Peraltro il penalista Francesco Casone (anche Casoni) di Oderzo, non mancando di suscitarsi critiche da più fronti, scrisse "non stimo che dal dar sangue i cadaveri possa derivare alcun indizio, se non al massimo un ben vago suggerimento ad aprire un'inchiesta. Tale effusione di sangue deriva infatti da ragioni tuttora ignote, che non debbono far trarre la benché minima conseguenza o conclusione.

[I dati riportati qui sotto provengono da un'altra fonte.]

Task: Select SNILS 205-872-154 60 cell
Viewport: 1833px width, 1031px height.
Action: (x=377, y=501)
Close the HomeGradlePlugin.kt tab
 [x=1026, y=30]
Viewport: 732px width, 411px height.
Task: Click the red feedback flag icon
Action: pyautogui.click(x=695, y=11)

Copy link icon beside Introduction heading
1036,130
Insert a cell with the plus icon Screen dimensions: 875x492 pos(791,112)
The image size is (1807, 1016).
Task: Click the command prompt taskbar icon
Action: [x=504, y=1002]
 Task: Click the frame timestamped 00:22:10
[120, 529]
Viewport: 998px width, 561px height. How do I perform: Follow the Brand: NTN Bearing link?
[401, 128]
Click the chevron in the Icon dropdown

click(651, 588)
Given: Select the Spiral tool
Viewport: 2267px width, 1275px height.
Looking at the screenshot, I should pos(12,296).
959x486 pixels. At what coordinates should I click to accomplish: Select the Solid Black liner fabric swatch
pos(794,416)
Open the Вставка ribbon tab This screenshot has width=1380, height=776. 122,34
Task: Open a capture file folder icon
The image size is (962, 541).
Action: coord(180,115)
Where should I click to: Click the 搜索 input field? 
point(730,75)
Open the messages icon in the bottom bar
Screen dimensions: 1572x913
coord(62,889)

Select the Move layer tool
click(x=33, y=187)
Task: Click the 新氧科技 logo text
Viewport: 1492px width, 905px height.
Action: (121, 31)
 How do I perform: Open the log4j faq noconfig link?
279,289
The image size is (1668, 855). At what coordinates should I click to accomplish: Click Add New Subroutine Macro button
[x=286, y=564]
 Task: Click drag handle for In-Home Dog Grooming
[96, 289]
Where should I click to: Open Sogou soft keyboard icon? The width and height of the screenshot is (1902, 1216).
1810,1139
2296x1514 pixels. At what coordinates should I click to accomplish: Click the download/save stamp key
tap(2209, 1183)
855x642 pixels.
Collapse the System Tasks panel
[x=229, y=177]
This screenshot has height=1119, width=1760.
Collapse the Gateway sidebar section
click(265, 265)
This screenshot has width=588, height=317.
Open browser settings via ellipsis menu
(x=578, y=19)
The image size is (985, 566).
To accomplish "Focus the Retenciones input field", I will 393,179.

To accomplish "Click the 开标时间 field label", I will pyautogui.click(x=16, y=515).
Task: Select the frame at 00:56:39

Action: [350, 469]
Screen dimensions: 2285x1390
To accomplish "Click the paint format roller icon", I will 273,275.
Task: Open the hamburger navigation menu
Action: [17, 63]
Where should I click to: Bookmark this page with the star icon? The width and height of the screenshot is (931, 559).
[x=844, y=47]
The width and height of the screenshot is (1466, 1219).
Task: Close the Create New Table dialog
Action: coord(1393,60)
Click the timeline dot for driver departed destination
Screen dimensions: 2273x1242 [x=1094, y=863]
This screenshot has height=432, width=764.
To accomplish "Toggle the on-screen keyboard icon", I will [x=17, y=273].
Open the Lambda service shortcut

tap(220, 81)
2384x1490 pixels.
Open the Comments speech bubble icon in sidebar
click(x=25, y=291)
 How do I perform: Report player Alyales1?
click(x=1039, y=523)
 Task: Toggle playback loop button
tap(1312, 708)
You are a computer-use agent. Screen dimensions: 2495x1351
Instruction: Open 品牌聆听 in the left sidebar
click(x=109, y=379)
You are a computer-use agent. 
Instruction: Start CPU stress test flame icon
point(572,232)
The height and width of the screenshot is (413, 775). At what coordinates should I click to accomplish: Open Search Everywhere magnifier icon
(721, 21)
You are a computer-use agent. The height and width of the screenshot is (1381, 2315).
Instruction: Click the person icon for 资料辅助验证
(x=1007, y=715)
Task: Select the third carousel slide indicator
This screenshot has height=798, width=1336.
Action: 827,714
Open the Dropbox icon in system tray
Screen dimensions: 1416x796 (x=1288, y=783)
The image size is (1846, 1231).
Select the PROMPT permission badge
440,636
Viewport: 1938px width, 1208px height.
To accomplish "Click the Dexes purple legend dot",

Qualsiasi magistrato resti quindi soddisfatto dal giudicare col buon senso e la prudenza che s'addicono all'uomo savio ed onesto, accantonando quei misteri che spettano unicamente alla Divina Provvidenza: del resto per il bene della legge non occorre sapere più di quanto occorra o serva": e poco dopo Nel XVII sec. il medico fiorentino Giovanni Nardi (citato da Aprosio sia nella Grillaia, entro il capitolo XII, p. 150 e ricordato ne La Biblioteca Aprosiana alla pagina 402) precisando che la fuoriuscita di sangue dai cadaveri dopo un certo tempo dalla morte era fenomeno di studio per medici o scienziati ed in nessun modo, a pro dei giudici, prova di reità d'un accusato) inoltrò questa ammonizione a tutti i magistrati italiani: "Si guardino bene quanti presiedono all'applicazione del diritto di sottoporre alle torture alcun uomo, davanti al quale il cadavere d'un assassinato abbia versato sangue dalle ferite" [passi del Casone e del Nardi, in latino, ripresi e tradotti dal luogo cit. della Grillaia: vedi lo
SCRITTO INTEGRALE
del Nardius nel Theatrum Sympatheticum..., ed. Norimberga del 1662].